Agree, Peter, this also gives you an ‘out’. What also helps is to ‘fly’ the approach a couple of times in X-Plane, ideally on a high realism setting. The aim here being to get a visual picture and ‘feel’ for the approach, not to do the perfect flight-sim landing.

A warning system that goes “bleeep”, “boooop”, “mooooooooh” or whatever and leaves the pilot to figure out what that particular noise means is antiquated. This kind of system contributed to over 100 people being killed in the Helios desaster, where the crew got confused about what a particular “moooooooh” meant, started to fix the wrong problem, and passed out from Hypoxia, this is not just about a missed landing gear…

As long as people fly aircraft, they will make mistakes. We can use SOPs, checklists, training as much as we want, there will be mistakes.

So why do we not have a warning system that says “Gear Not Down, Lower Gear” in a really annoying voice? Or “Cabin Altitude, Stop Climb”?

I am sure Peter can cook up a circuit that does that and costs a few dollar to produce, and could be wired into the aircraft in a couple of hours. What gets in the way is certification, one of the biggest preventers of innovation and safety in light GA.

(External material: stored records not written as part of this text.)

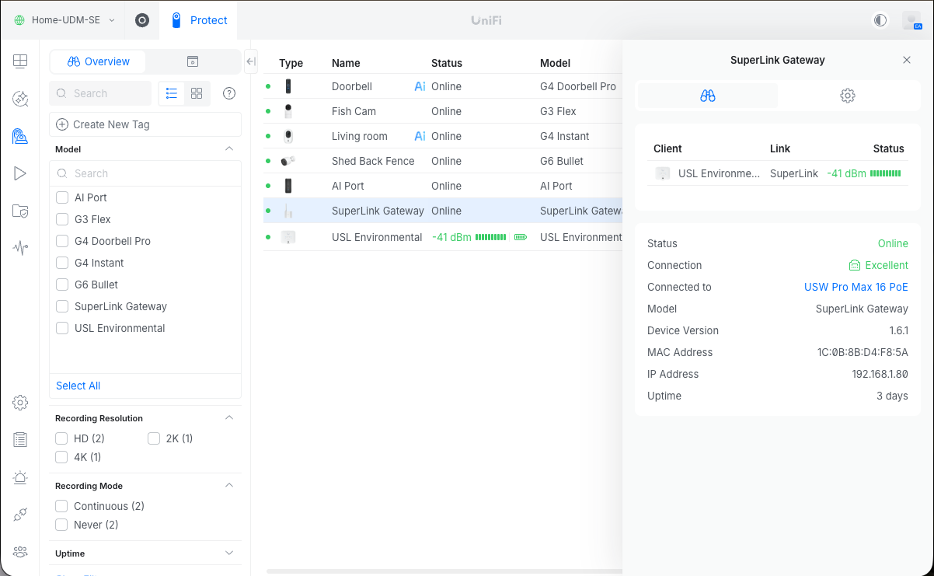Open the gear settings tab for SuperLink Gateway
934x576 pixels.
point(847,96)
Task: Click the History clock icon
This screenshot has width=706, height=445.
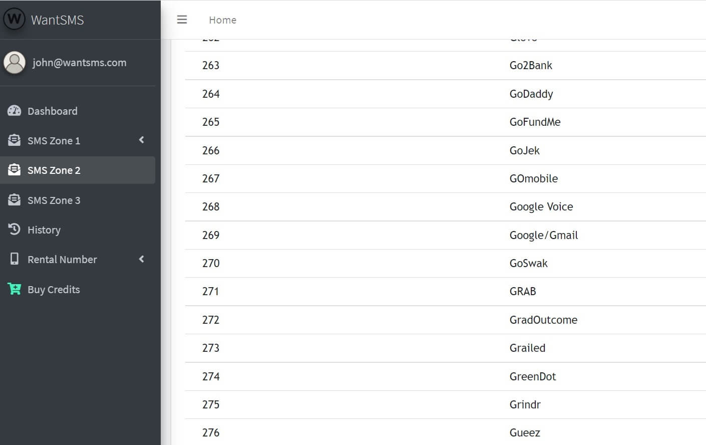Action: [x=15, y=230]
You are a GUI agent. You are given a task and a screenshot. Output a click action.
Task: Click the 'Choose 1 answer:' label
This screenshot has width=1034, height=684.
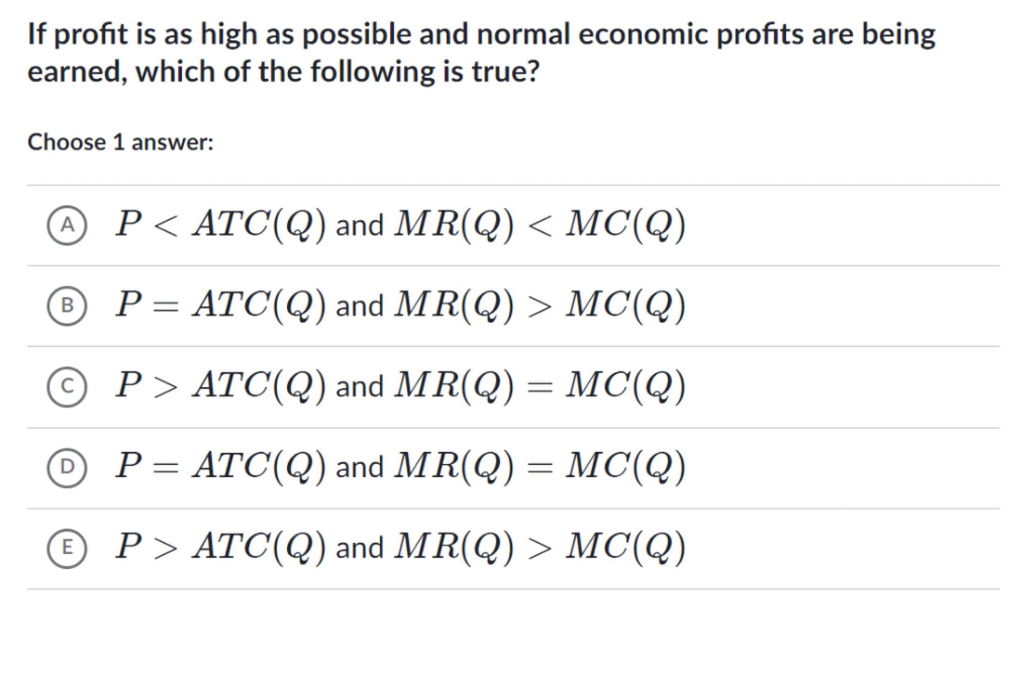point(121,142)
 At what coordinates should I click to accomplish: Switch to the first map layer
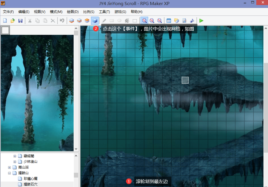(72, 21)
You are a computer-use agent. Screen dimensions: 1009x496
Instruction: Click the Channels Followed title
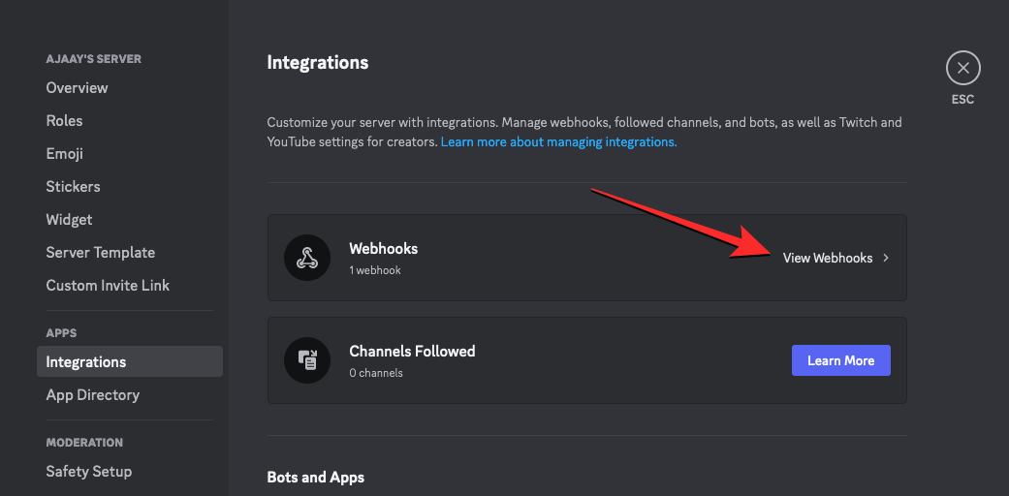pos(412,352)
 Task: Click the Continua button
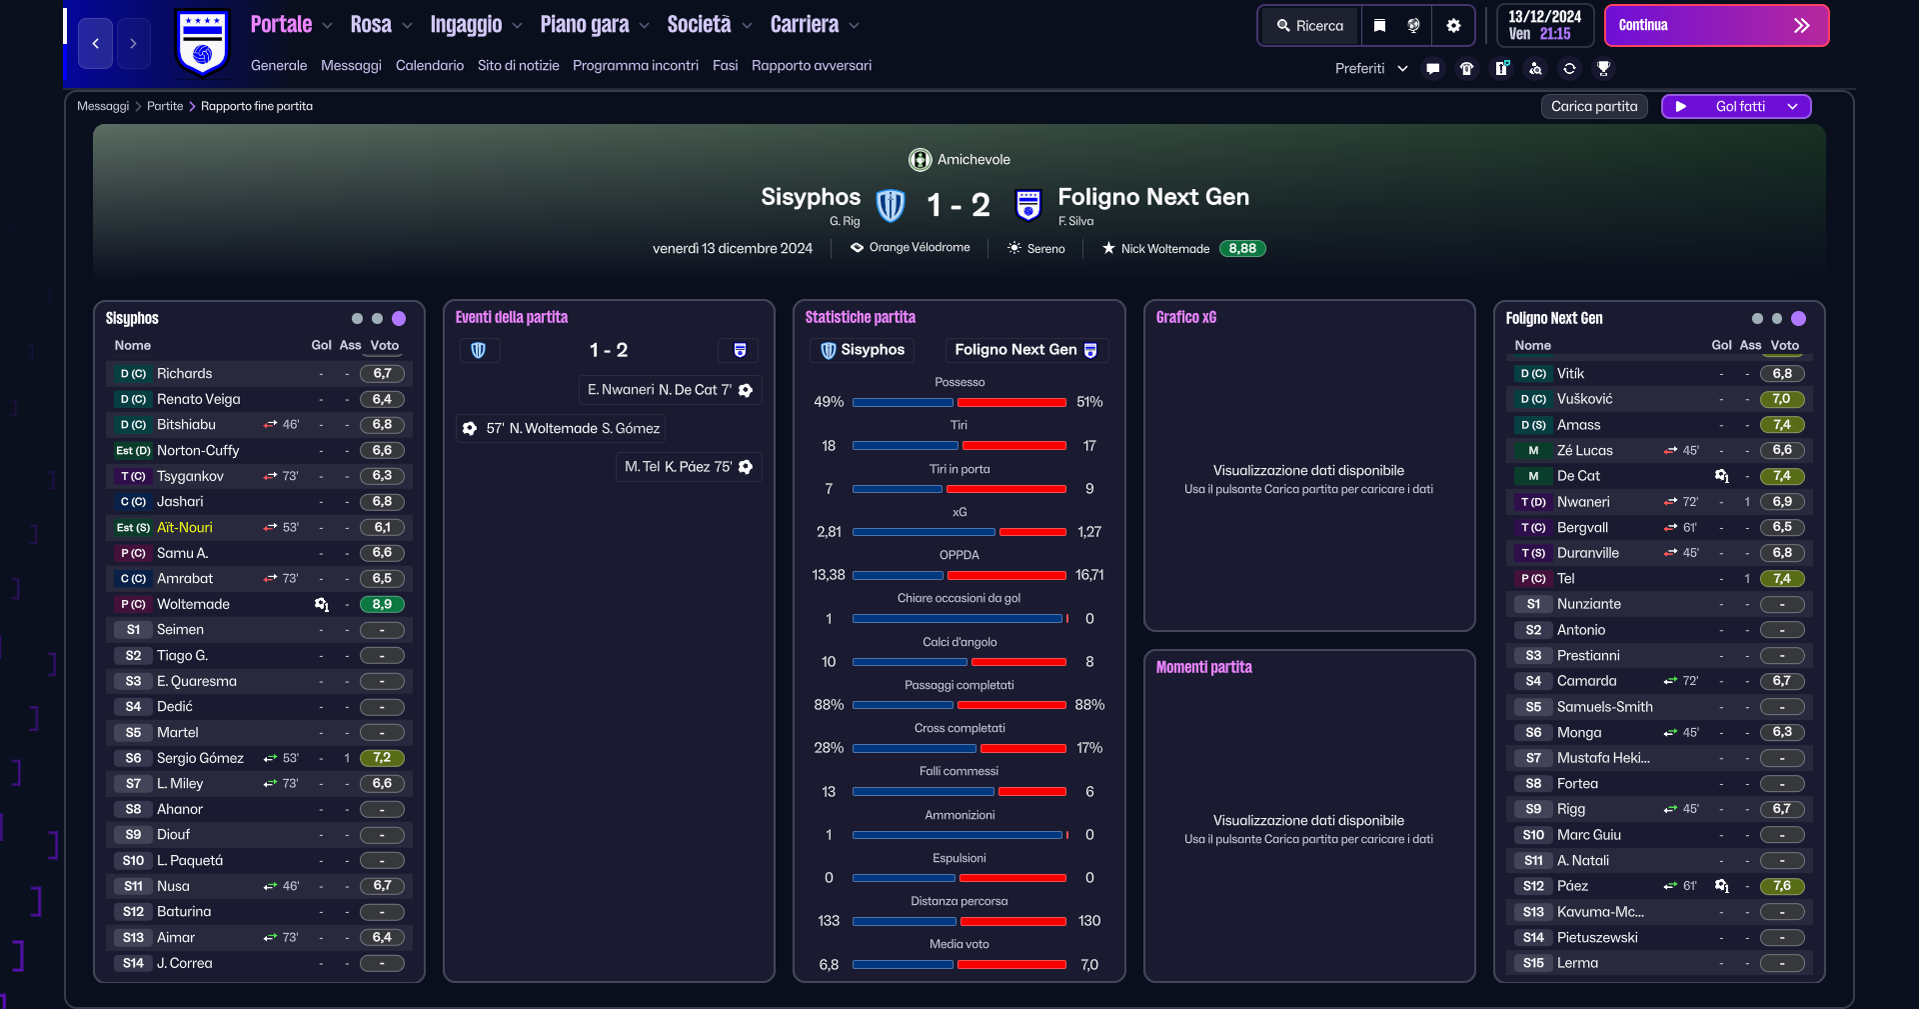click(x=1716, y=26)
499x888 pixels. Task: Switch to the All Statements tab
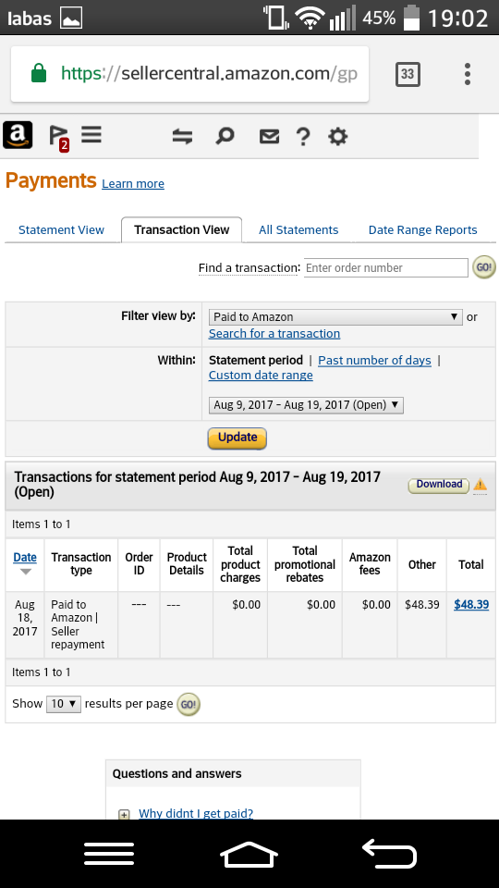click(298, 230)
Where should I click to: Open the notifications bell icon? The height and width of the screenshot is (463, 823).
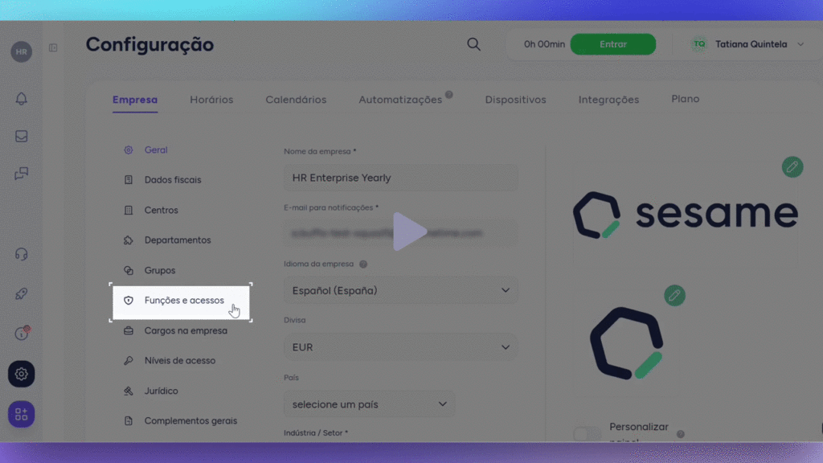coord(22,98)
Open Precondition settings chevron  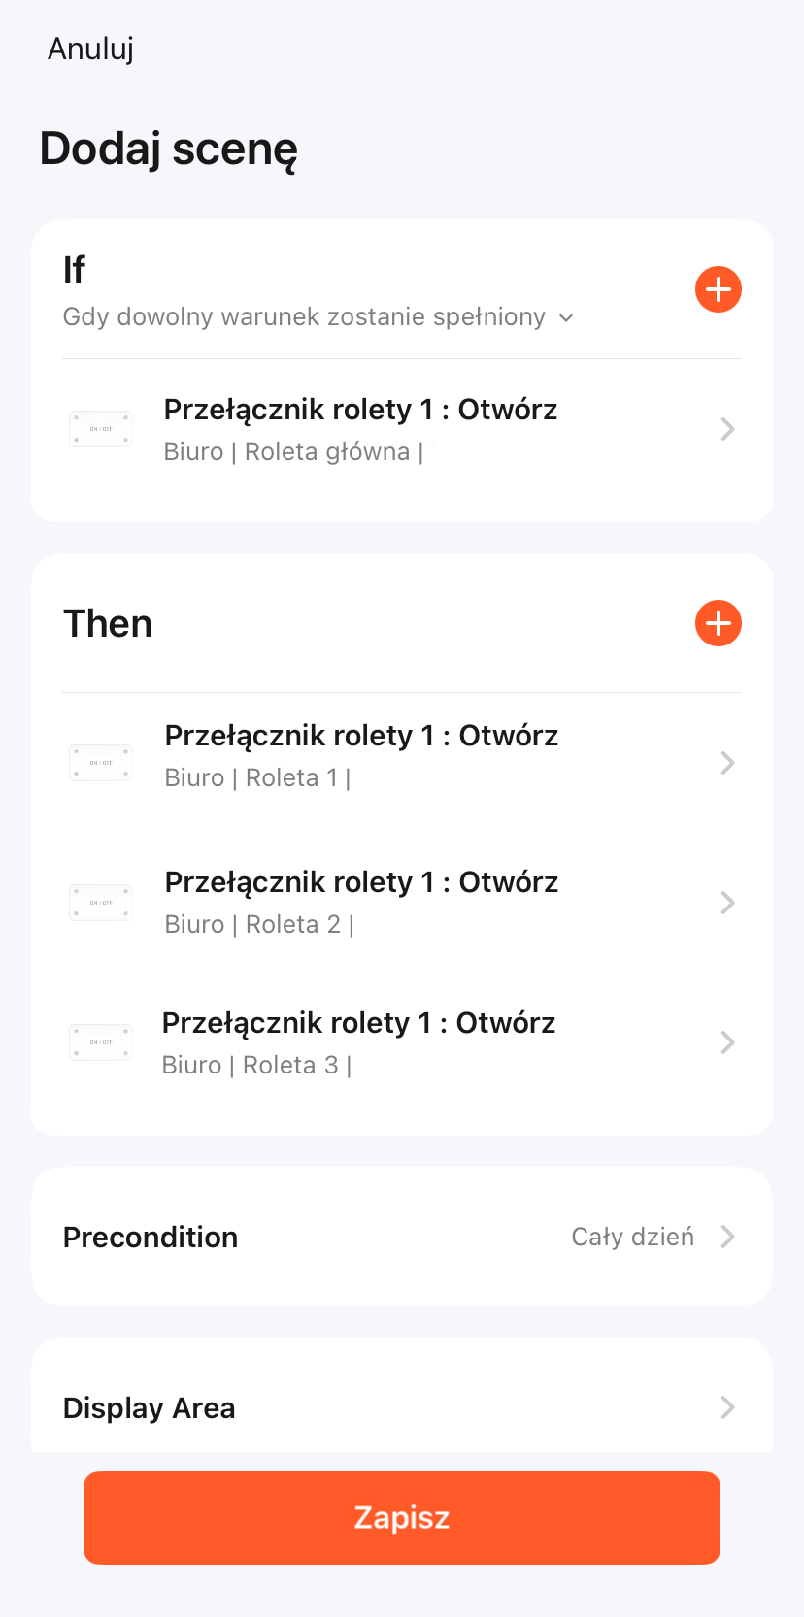click(x=727, y=1237)
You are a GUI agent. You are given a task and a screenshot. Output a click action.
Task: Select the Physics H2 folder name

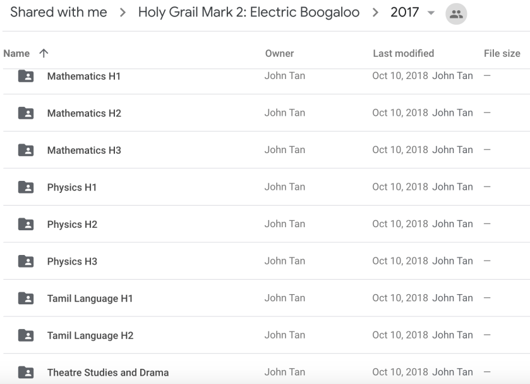(x=72, y=225)
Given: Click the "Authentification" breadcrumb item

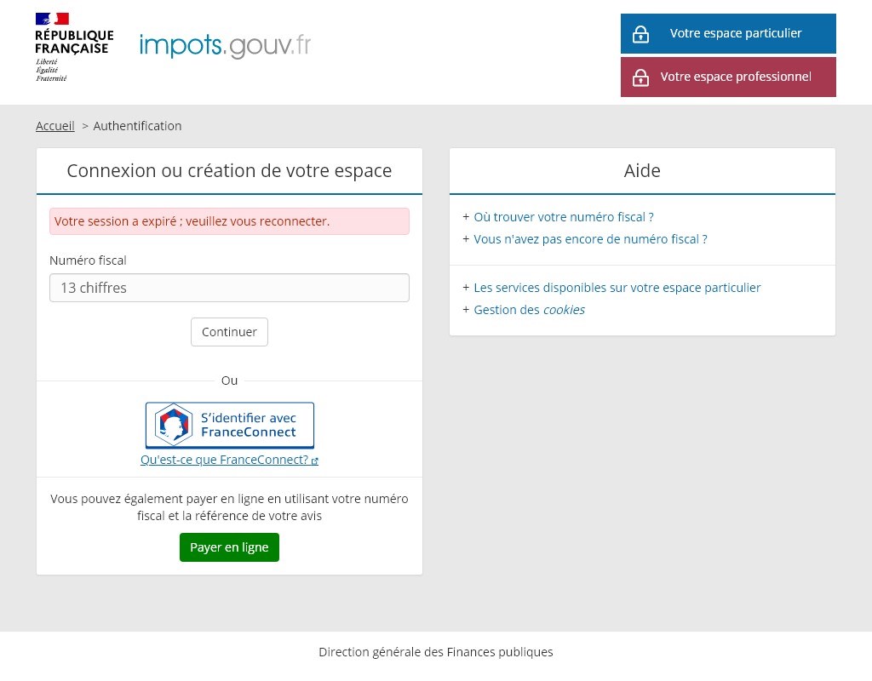Looking at the screenshot, I should (137, 126).
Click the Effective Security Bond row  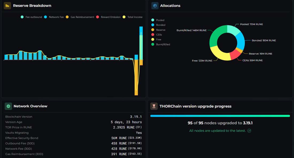point(74,138)
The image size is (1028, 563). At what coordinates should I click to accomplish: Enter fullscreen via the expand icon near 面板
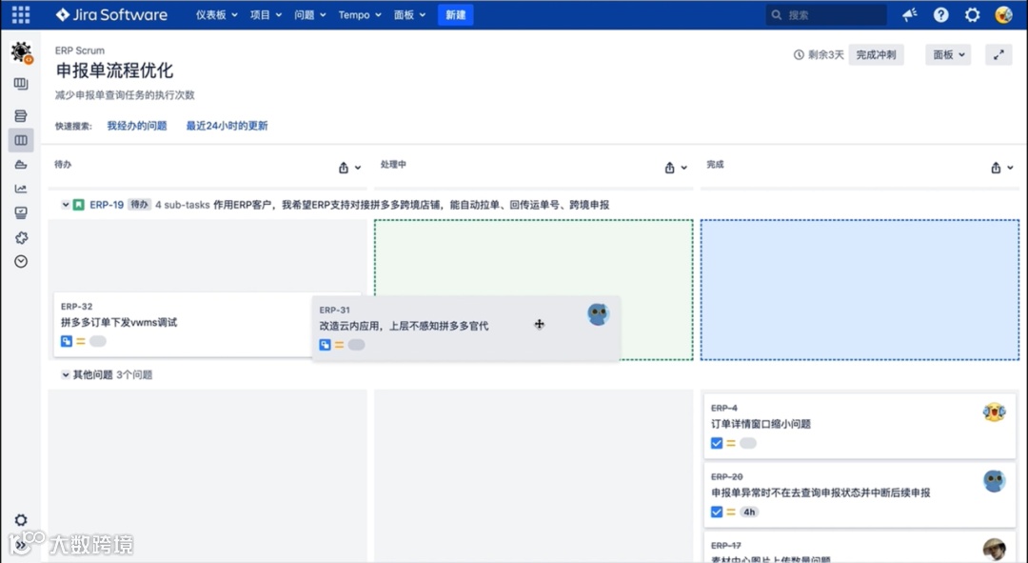coord(998,54)
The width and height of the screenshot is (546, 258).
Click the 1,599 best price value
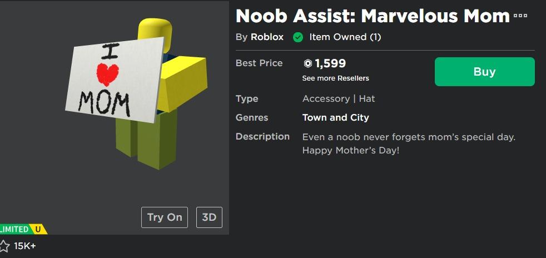click(x=330, y=63)
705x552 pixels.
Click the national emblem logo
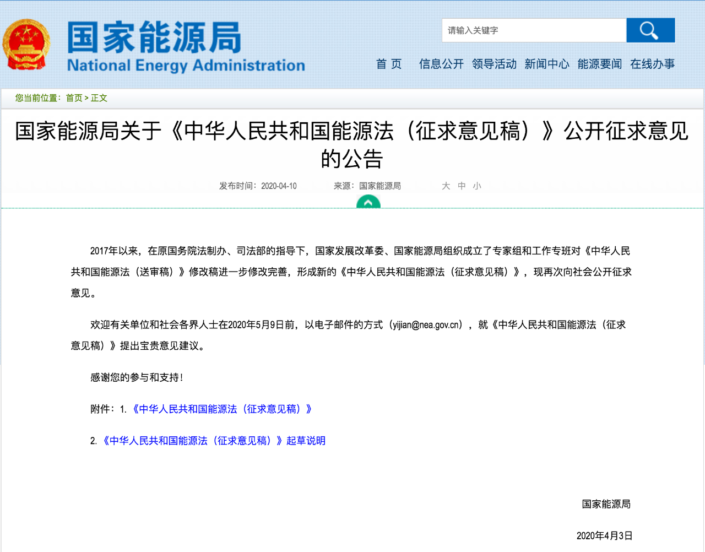[26, 45]
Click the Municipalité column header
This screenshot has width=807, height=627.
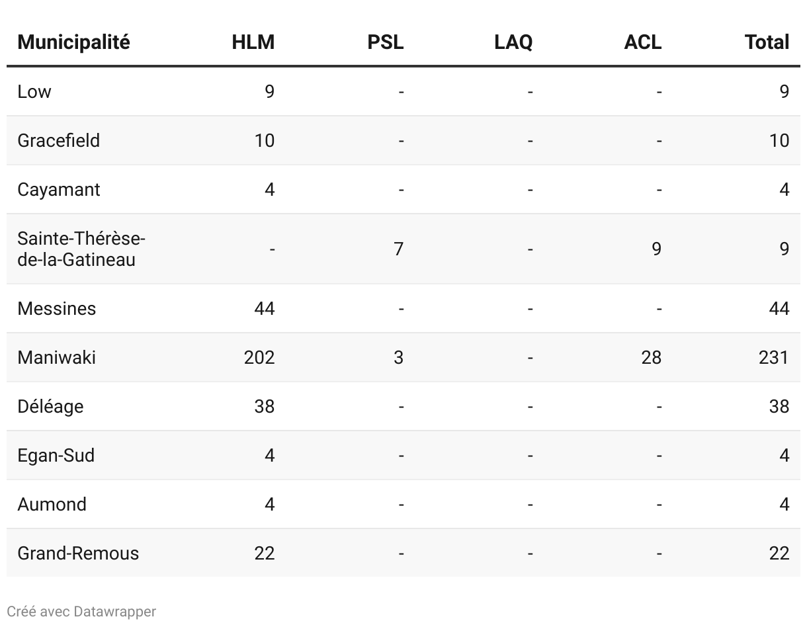(73, 42)
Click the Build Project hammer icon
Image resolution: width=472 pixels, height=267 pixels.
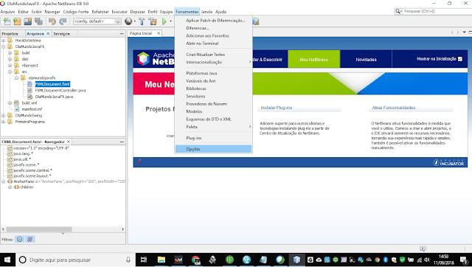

If I ever happen to own a retractable, it will be able to talk to me like that, and I will blame that capability on magic, given that AFAIK this is legal, while installing a little box is not.

Biggin Hill

If you have a dedicated beeper for the gear, then it’s trivial to build a sound synthesiser which does it in any of a range of voices (including your ex wife, if you can find a close replica) using off the shelf stuff.

You would just have to disable it when you take the plane to a maintenance company…

Administrator
Shoreham EGKA, United Kingdom

The problem with gear up approaches is that the plane behaves so very differently.

Obviously if you have very low currency on the type then anything is possible.

Absolutely agree. My RG experience is limited and I had to make a high speed approach in Zurich. The weather was also challenging and although I’ve flown that approach more than ten times, I figured out I was without gear only about 1.5 nm before touchdown. And with my experience on that aircraft I would have never figured out it was “different”, especially when making a high speed approach, so I just got lucky. I suppose after several hundred landings in the type it would be much different.

LSZH, LSZF, Switzerland

So why do we not have a warning system that says “Gear Not Down, Lower Gear” in a really annoying voice?

Many years ago, I was working in a client’s office, when he took me out for lunch. We travelled in his car, a Renault. On the way back, his low fuel light came on, and a voice spoke “Petrol” in an annoying squeaky voice. There just happened to be a petrol station 500mtr ahead, and he swung into it, saying “Sorry. But that voice gets very annoying very quickly! I have to put petrol in it now!”